Ridley, and that smile of hers, can champion blunt determination and vigour with a kind of starry-eyed innocence. The actor’s turn as American swimmer Gertrude Ederle, the first woman to swim the English Channel, allows us to watch a sportsperson engaged in a self-punishing pursuit, not because she’s stirred on by the auspicious weight of destiny but because it brings her genuine joy.
Ederle grins as she sails past the competition and wins her first race, having miraculously recovered from a childhood bout of measles and defied her father (Kim Bodnia), who believes the sport is “indecent for girls”. She grins when Jabez Wolffe (Christopher Eccleston), the chauvinist swim coach assigned to monitor her Channel crossing, frantically waves a sign begging her to “slow down” (she won’t). It’s a choice that reflects something of the real Ederle, whose exploits were documented in Glenn Stout’s 2009 non-fiction book, and who liked to joke around with the grim-faced observers who populated the boats that travelled in her wake, telling them to keep their spirits up even as the weather turned.

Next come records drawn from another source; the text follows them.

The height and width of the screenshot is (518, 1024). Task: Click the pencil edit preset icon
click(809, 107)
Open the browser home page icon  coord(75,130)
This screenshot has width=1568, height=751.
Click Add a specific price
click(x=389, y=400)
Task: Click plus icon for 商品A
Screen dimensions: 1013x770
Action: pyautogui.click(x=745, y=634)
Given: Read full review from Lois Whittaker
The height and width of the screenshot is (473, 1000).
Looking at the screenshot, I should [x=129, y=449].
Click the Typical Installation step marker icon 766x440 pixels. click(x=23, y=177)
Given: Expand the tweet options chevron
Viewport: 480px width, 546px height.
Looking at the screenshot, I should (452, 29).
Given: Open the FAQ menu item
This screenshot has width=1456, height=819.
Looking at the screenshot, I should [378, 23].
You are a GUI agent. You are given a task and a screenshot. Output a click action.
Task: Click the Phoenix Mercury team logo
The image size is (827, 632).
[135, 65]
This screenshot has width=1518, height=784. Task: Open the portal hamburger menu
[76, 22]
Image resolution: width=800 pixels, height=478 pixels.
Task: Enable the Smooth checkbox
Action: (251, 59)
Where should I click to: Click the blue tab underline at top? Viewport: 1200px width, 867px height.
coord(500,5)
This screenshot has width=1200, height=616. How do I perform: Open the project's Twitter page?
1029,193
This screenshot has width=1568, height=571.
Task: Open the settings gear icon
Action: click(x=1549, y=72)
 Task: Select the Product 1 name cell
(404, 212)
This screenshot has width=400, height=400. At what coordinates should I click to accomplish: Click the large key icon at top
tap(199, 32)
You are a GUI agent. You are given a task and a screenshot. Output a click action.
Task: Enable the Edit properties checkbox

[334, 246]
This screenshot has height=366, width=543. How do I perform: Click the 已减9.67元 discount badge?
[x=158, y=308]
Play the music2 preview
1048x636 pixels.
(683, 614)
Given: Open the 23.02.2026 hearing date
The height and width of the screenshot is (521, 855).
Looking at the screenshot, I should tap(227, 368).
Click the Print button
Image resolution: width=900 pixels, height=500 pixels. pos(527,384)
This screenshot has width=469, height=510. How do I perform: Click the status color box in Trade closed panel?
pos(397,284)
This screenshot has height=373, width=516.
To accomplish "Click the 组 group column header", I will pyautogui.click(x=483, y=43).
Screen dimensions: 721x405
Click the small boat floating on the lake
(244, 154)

In fact, there’s a general lack of self-seriousness in Jeff Nathanson’s script, and in Joachim Rønning’s direction, upended only in the moments when Ederle finds herself alone in the shallows off the English coast. Darkness encroaches, and the camera is left to bob hopelessly in the waves. But the human spirit will persist, and Amelia Warner’s traditional score will swell in response. Young Woman and the Sea is pure Hollywood fluff – but it’s hearty, wholesome fluff, of a kind that makes immediate sense once Jerry Bruckheimer’s name pops up in the credits as a producer.
With Armageddon, Pearl Harbor, Top Gun, and the Pirates of the Caribbean series all to his name, Bruckheimer has had a steady hand in shaping the past few decades of mainstream entertainment, and Young Woman and the Sea is, in that tradition, broadly and unfalteringly likeable. It’s no surprise the film’s straight-to-Disney+ release was upgraded to a cinematic one, with Bruckheimer claiming that it’s tested better with audiences than any other project he’s worked on.
Nathanson’s script pursues simplicity and sensationalism – Ederle’s father, who, in reality, was so close to his daughter that he promised her a red roadster if she successfully made it across the Channel, is here stern and reluctant. Her claim that Wolffe deliberately sabotaged her first attempt to cross makes him a convenient, conniving foil, contrasted against her pixieish second trainer, Bill Burgess (Stephen Graham), who’s introduced arriving on the shores of Coney Island butt-naked. An awkwardly underdeveloped fellow swimmer, played charismatically by Alexander Karim, seems to exist only so that the film can vaguely characterise Ederle’s rebellion as one against a distinctly white, male establishment.
The bigger focus here, certainly, is her relationship with other women: her sister Meg (Tilda Cobham-Hervey), her mother (Jeanette Hain), and her first swimming teacher, Charlotte Epstein (Sian Clifford). All of them are wilful and self-capable but witty, too, and not afraid to cause a little trouble. One look from Ederle’s mother can stop a man in his tracks. And, when Ederle tells her sister she wants to cross the Channel, her only reply is: “It sounds like fun.” Thanks to Ridley’s performance, the line actually sounds believable.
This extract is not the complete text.